Module 16: Reliability and Disaster Recovery
Learning Objectives
By the end of this module, you will be able to:
- Analyze availability requirements by calculating target uptime percentages (nines) and evaluating the cost and complexity trade-offs of achieving higher availability levels
- Assess Recovery Time Objective (RTO) and Recovery Point Objective (RPO) requirements for a workload and recommend a disaster recovery strategy that meets those objectives
- Evaluate the four AWS disaster recovery strategies (backup and restore, pilot light, warm standby, multi-site active-active) and justify which strategy is appropriate for a given workload based on RTO, RPO, cost, and complexity
- Recommend multi-AZ and multi-Region architectures for high availability by analyzing single points of failure and designing redundancy at each layer
- Analyze resilience patterns (retry with exponential backoff, circuit breaker, bulkhead, timeout, fallback) and evaluate when to apply each pattern in a distributed application
- Assess AWS Backup configurations and recommend backup plans that meet data protection requirements for RDS, DynamoDB, EBS, and S3
- Evaluate Route 53 failover routing configurations and health checks for automated DNS-based disaster recovery
- Justify the use of chaos engineering practices to validate reliability assumptions and identify weaknesses before they cause production incidents
Prerequisites
- Completion of Module 03: Networking Basics (VPC) (multi-AZ VPC architecture, subnets across Availability Zones, and NAT gateway redundancy)
- Completion of Module 04: Compute with Amazon EC2 (Auto Scaling groups that maintain instance health across AZs)
- Completion of Module 06: Databases with Amazon RDS and DynamoDB (RDS Multi-AZ deployments, automated backups, read replicas, and DynamoDB global tables)
- Completion of Module 07: Load Balancing and DNS (ALB cross-zone load balancing, Route 53 routing policies, and health checks)
- Completion of Module 14: Monitoring and Observability (CloudWatch alarms and metrics that detect failures and trigger recovery actions)
- Familiarity with all prior modules, as this module applies reliability principles to infrastructure built throughout the bootcamp
Concepts
Availability: Uptime, SLAs, and the Cost of Nines
Availability measures how often your system is up and reachable.
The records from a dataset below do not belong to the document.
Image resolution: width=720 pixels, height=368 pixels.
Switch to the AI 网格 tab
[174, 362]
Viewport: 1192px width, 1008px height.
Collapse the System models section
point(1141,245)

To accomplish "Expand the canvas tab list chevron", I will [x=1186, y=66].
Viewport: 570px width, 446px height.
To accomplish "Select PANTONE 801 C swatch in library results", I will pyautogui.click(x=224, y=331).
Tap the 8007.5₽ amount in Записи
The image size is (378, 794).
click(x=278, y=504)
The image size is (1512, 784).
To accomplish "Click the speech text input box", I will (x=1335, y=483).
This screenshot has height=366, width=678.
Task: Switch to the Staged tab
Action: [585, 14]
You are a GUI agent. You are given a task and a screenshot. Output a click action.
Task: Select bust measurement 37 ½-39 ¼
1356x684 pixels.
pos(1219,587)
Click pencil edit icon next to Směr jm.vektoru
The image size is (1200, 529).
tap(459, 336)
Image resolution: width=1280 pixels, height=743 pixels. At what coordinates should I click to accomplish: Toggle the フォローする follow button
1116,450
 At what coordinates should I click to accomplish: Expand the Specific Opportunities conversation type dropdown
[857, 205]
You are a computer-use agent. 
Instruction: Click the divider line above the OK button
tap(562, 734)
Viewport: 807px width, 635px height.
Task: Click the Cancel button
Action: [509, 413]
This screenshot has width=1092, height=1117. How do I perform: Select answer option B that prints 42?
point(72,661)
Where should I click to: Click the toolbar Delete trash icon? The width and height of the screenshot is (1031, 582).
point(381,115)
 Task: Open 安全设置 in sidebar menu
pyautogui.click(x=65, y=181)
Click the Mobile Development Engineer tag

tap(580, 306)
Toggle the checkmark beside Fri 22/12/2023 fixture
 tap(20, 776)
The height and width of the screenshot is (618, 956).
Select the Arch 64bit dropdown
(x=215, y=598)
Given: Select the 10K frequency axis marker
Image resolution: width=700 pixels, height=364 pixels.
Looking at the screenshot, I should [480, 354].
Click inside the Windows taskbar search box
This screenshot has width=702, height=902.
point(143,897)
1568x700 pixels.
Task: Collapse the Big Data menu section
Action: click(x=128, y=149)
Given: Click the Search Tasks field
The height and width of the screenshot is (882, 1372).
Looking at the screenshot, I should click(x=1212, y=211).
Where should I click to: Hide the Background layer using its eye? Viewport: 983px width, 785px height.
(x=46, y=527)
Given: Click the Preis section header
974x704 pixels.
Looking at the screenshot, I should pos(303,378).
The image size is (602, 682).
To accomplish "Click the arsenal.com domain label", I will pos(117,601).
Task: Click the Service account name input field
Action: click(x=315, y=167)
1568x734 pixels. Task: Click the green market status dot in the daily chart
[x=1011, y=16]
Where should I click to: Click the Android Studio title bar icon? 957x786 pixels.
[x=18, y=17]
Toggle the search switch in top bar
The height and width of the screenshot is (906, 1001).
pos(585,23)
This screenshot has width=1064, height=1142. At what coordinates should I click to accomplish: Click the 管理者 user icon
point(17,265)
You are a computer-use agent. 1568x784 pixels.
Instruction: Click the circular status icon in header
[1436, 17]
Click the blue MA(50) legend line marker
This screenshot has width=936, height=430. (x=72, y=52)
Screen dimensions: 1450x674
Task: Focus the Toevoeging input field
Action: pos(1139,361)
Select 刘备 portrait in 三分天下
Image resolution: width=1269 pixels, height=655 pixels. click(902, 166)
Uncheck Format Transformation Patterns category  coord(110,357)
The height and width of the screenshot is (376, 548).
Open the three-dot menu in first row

You will see it expressed as a percentage or in "nines" notation:
| Availability | Nines | Downtime per Year | Downtime per Month |
|---|---|---|---|
| 99% | Two nines | 3.65 days | 7.3 hours |
| 99.9% | Three nines | 8.77 hours | 43.8 minutes |
| 99.95% | Three and a half nines | 4.38 hours | 21.9 minutes |
| 99.99% | Four nines | 52.6 minutes | 4.38 minutes |
| 99.999% | Five nines | 5.26 minutes | 26.3 seconds |
Each additional nine roughly increases the cost and complexity by an order of magnitude. Moving from 99.9% to 99.99% requires eliminating single points of failure at every layer, implementing automated failover, and testing recovery procedures regularly. Most production web applications target 99.9% to 99.99% availability.
AWS publishes Service Level Agreements (SLAs) for its services. For example, EC2 and RDS Multi-AZ offer a 99.95% SLA, and S3 offers a 99.9% SLA for standard storage. Your application's availability is limited by the lowest-availability component in the critical path.
Tip: Availability is a business decision, not just a technical one. Higher availability costs more (redundant infrastructure, automated failover, multi-Region deployment). Work with stakeholders to define the availability target based on the business impact of downtime, then design the architecture to meet that target.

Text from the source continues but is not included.